1. Validity
1.1. There are three forms of validity: Contest Validity, Criterion-Related Validity, and Construct Validity. All forms of validity are checking that the test is measuring what it is supposed to measure.
1.1.1. Content Validity
1.1.1.1. Do the test items match the instructional objectives?
1.1.1.2. Evidence can not be found using an equation and does not produce a numerical value.
1.1.2. Criterion-Related Validity
1.1.2.1. Scores from a test are compared to a test that has already been termed as valid. There are two types of criterion-related validity: Concurrent Criterion-Related Validity and Predictive Criterion-Related Validity. Both types of validity use equations and produce a numerical value.

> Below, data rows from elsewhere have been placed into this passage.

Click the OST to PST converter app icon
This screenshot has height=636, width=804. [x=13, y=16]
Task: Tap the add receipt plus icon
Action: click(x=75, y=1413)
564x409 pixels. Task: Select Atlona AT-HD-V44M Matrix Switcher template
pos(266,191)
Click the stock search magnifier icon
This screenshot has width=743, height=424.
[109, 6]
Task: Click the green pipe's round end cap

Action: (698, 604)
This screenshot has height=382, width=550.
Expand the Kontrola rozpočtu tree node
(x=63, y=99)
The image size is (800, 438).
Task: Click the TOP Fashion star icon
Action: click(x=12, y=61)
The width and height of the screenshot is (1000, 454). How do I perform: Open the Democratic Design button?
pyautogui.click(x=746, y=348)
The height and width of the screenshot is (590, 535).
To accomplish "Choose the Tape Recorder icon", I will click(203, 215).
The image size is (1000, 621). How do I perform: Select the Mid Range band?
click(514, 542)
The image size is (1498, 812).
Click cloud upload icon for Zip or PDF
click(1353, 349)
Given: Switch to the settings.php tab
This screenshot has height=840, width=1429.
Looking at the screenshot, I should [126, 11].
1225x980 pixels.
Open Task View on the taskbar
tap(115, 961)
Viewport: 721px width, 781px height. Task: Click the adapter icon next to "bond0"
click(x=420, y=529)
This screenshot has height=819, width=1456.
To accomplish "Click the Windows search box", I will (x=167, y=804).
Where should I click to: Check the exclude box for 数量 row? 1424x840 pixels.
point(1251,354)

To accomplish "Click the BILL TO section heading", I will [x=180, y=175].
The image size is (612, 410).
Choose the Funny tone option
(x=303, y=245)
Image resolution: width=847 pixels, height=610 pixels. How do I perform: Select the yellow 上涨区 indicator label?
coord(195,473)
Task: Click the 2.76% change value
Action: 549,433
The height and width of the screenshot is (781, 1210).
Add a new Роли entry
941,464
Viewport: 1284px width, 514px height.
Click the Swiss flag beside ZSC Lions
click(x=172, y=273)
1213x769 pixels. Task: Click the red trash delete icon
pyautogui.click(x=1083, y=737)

1.1.2.1.1. Concurrent Criterion-related validity
1.1.2.1.2. Predictive Criterion-Related Validity
1.1.3. Construct Validity
1.1.3.1. Does the test measure what it is supposed to measure?
1.1.3.2. To measure this you can use a rationale or theory. For example it is correct to theorize that a math test will measure a students ability to solve math problems, not measure a students reading ability.
2. Reliability
2.1. There are three forms of reliability: Test-Retest Reliability, Alternate Forms, Internal Consistency. All forms of reliability measure if the test score remain reasonably unchanged through multiple administrations (assuming the item or subject being measured has not changed).
2.1.1. Test-Retest Reliability
2.1.1.1. Test is administered to a small group of test takers, a short wait period is given with no further instruction or review of tested material, and then the test is administered again. Test scores are compared.
2.1.1.1.1. Caution: Longer wait time between tests = lower re-test estimates.
2.1.2. Alternate forms
2.1.2.1. Two alternative or equivalent forms of a test are given to a small group of test takers. Very short waiting period is used (ex. One test in the morning and second test in the afternoon). Test scores are compared.
2.1.3. Internal Consistency
2.1.3.1. Two forms of internal reliability: split-half or odd even and item-total correlations. Should only be used when testing measures a single or unified attribute.
2.1.3.1.1. Split-half or odd-even is when you divide a test in half (either exactly in half or by using odds vs evens), score each half separately and then compare two test scores.
2.1.3.1.2. Kuder Richardson Method (aka item-total correlations) compares items within a test to other items in the same test.